May our reflection upon our crèche scenes lead us to deeper appreciation of our call to holiness! May we learn from St. Joseph how to persevere in trials and how to rely totally on God! May we embrace our own imperfection, but work with God’s grace to grow in faith, hope, and love! And may we reflect the love of the Christ Child in word and deed! Let us meet at the crèche in worship and joy! Christmas Peace!
©Michele L. Catanese
1. My photo, Venice, Italy. The tower looked like it was leaning from this angle, a good representation of a world a-tilt.
2. Icon, The Nativity of Our Lord Jesus Christ, by Fr. William Hart McNichols. This icon can be found at https://fineartamerica.com/featured/the-nativity-of-our-lord-jesus-christ-034-william-hart-mcnichols.html
3. Fresco painting, The Presentation of Jesus in the Temple by Giotto, found in the Scrovegni Chapel, Padua, Italy.
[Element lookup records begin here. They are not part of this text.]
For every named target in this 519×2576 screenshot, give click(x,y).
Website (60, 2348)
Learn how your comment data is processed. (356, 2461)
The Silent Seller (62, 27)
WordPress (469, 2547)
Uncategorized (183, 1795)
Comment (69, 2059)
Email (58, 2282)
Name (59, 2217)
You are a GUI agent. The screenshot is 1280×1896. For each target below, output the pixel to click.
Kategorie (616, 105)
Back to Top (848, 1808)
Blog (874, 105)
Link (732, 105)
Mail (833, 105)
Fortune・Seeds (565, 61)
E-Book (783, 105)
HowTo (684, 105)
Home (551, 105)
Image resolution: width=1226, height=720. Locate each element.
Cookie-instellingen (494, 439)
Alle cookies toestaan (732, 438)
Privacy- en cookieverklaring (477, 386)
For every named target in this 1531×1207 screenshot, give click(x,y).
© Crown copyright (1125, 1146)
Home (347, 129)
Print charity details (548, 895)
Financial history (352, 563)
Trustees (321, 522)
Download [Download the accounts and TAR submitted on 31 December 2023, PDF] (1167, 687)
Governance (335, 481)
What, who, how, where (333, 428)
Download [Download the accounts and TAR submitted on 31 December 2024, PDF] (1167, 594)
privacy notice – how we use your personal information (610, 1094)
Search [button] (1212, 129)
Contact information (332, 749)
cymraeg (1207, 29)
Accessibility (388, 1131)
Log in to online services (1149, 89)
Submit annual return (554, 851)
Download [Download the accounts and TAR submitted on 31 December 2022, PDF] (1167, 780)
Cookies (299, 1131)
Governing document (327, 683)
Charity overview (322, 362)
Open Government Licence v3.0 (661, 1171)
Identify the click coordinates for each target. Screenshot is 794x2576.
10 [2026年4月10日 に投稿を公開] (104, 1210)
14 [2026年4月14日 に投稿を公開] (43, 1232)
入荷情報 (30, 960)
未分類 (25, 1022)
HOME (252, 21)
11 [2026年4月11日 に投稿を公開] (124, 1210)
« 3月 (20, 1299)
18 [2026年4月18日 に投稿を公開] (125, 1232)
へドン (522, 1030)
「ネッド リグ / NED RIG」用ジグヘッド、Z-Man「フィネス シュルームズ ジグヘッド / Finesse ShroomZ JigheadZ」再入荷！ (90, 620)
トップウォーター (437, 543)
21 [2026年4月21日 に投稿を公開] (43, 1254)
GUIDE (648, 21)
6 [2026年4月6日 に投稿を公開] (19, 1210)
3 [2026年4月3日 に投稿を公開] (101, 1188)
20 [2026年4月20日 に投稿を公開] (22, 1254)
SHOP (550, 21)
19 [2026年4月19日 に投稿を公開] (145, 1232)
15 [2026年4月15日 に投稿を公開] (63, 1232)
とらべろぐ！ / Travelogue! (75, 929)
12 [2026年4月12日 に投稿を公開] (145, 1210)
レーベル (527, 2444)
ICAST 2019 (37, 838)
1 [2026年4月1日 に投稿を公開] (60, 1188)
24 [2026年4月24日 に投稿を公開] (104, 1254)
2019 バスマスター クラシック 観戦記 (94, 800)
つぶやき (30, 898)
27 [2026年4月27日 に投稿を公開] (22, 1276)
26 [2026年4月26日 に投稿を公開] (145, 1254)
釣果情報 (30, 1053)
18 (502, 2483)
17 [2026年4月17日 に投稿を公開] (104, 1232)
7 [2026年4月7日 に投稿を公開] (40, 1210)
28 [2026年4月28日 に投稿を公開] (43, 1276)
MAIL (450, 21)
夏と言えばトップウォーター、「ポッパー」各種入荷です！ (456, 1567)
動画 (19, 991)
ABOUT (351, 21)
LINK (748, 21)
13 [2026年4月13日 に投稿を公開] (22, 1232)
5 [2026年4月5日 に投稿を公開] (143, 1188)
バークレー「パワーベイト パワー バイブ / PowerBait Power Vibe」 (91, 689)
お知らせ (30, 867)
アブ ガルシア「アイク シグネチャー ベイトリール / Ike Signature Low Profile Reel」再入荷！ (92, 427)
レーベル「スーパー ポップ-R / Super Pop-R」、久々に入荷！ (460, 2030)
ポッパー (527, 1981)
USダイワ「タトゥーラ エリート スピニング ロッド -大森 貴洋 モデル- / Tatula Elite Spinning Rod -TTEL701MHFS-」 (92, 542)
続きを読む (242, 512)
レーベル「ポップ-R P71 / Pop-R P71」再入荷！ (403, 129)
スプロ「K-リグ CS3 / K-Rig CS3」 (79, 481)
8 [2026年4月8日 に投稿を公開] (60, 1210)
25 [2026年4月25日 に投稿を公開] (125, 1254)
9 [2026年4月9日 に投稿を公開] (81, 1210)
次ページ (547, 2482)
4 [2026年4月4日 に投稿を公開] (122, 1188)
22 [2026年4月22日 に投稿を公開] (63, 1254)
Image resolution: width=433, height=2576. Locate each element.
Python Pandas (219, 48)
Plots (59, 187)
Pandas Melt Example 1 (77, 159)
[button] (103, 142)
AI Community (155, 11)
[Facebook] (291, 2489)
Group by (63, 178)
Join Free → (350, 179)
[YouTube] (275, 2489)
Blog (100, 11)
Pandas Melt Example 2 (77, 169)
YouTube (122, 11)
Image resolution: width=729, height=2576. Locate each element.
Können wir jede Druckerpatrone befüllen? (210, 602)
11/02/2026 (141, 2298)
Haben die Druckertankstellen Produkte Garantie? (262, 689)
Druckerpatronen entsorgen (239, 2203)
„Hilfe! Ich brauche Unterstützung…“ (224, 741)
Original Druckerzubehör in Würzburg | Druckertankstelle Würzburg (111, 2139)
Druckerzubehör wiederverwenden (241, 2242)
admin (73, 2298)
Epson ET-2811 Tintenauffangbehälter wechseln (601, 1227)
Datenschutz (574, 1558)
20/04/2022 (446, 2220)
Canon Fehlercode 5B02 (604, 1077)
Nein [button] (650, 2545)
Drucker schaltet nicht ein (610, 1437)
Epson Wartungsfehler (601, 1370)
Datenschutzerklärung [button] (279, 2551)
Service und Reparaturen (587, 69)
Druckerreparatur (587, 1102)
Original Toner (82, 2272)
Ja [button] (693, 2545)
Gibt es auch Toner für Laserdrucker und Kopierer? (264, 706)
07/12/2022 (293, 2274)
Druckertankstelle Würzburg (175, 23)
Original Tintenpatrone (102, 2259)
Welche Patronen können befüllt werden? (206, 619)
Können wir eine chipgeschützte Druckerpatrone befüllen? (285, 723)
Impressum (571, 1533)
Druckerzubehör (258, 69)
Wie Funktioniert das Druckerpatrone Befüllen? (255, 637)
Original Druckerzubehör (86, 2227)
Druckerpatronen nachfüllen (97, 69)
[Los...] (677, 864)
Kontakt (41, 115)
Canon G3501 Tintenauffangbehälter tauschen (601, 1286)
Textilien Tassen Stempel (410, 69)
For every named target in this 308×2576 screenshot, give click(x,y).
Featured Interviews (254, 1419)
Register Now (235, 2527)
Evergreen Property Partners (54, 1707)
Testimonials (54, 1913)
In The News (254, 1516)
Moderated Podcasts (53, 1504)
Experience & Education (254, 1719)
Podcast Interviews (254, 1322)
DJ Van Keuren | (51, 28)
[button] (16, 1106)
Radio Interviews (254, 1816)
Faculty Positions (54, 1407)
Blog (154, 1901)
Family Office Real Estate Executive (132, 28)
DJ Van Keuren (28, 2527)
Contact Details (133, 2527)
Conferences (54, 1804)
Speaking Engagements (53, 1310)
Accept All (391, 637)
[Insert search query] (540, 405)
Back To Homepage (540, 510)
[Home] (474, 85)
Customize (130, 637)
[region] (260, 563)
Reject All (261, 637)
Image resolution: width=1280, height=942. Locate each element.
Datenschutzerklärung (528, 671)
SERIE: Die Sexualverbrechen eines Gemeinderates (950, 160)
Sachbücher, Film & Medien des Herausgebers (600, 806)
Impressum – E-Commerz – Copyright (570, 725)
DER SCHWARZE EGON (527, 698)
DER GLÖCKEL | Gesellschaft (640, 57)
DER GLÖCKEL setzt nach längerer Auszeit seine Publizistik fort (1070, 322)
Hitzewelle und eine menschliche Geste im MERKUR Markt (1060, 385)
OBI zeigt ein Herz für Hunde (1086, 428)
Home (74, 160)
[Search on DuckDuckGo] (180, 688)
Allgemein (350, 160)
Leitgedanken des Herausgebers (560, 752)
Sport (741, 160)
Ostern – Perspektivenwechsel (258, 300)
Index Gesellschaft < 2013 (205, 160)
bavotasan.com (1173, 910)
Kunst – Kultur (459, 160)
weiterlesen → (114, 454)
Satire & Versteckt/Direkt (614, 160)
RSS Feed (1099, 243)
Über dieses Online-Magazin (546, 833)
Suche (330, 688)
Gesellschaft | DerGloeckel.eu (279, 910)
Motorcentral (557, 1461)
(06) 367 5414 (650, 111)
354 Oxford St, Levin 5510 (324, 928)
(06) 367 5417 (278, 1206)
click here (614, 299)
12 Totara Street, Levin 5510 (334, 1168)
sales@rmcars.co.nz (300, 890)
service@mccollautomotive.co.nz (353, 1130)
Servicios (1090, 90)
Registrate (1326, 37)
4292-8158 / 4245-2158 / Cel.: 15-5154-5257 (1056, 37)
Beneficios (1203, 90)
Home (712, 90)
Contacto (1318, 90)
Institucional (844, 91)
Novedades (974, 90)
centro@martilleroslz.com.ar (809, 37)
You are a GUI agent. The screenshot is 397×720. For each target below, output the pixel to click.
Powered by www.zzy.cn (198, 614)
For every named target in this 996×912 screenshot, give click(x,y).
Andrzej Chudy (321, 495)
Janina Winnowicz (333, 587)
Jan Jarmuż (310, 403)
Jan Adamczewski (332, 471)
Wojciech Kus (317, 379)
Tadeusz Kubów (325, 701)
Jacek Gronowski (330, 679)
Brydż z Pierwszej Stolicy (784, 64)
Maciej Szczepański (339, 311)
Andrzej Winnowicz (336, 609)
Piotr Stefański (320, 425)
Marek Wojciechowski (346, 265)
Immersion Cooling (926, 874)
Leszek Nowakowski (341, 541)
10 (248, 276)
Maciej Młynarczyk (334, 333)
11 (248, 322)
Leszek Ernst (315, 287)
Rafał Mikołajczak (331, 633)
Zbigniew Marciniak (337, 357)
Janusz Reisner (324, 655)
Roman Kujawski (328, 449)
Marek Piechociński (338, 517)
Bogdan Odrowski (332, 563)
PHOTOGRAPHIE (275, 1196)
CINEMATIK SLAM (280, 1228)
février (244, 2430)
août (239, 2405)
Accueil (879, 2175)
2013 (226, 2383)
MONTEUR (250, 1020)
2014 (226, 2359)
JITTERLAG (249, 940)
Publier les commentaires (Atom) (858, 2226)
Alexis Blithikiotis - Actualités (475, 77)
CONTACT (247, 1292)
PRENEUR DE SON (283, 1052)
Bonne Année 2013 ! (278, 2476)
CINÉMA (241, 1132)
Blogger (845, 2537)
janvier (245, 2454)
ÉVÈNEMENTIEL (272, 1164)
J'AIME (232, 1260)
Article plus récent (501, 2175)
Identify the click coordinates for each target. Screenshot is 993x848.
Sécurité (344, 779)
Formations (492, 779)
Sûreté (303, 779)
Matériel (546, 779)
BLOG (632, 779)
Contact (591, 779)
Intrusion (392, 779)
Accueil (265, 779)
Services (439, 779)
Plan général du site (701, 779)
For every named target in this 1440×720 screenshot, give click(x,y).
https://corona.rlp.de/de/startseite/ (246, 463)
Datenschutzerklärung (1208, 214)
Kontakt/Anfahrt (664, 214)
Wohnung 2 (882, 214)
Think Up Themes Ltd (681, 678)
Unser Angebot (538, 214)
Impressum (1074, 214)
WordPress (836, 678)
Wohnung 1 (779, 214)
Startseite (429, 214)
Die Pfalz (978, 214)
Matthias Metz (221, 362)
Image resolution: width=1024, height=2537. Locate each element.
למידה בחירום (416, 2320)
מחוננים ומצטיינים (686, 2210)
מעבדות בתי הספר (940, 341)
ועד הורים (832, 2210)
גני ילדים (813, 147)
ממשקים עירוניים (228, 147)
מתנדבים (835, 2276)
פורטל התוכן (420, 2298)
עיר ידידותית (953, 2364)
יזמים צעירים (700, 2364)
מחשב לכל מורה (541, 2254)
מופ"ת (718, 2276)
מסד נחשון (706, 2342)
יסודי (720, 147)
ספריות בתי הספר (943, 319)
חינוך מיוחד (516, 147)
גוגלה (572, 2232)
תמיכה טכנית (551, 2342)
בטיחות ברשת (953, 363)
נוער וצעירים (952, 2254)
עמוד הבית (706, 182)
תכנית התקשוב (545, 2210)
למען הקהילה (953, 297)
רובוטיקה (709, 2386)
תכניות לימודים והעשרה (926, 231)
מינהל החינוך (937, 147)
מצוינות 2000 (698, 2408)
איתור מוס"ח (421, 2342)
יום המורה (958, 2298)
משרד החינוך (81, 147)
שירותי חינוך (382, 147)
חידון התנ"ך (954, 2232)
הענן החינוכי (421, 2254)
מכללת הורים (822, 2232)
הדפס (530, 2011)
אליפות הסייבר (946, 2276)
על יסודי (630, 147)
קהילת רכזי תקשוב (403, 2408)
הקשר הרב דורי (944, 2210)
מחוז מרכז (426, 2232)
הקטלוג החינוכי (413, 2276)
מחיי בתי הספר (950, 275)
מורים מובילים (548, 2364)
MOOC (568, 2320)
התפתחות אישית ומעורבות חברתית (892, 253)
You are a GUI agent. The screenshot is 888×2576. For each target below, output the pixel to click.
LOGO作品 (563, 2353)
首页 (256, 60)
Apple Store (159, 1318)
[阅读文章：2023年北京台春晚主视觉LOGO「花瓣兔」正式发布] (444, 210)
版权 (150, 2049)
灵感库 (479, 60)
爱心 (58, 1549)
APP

Notice the positioning of Joseph and Mary; Joseph is right behind her.
4. My photo, Puerto Rico. Notice that the water finds a way around the tree, symbolic of our path to holiness which could include imperfection or suffering, but nonetheless finds its way.
5. Icon, The Holy Family for the Holy Family Hospital in Bethlehem, by Fr. William Hart McNichols. This icon can be found at https://fineartamerica.com/featured/the-holy-family-for-the-holy-family-hospital-of-bethlehem-william-hart-mcnichols.html
NOTE: In compliance with GDPR rules, I wish to make it clear that I do not gather any information on any of my readers at any time.
12/28/2020 09:05:48 am
Beautiful Michele! I read this through Father Bravo’s sharing it on FB. I have a sumilar story of something not right in our new home because I had to have arches. I felt the same way you do & chose to love the imperfection because that is life. Thank you for your beautiful blog! Merry Christmas
12/28/2020 12:08:37 pm
Michele, I cannot imagine you as being someone who likes things to look perfect :) Seriously though, I find this reflection on Joseph to be something which speaks to my heart, as recently I've been thinking about his relationship within the Holy Family. I really love how you mention the importance of embracing our imperfections as they can, with God's grace, lead us to real holiness. I pray that Papa Francis' dedication of 2021 to Joseph will cause his role in salvation to be deeply appreciated.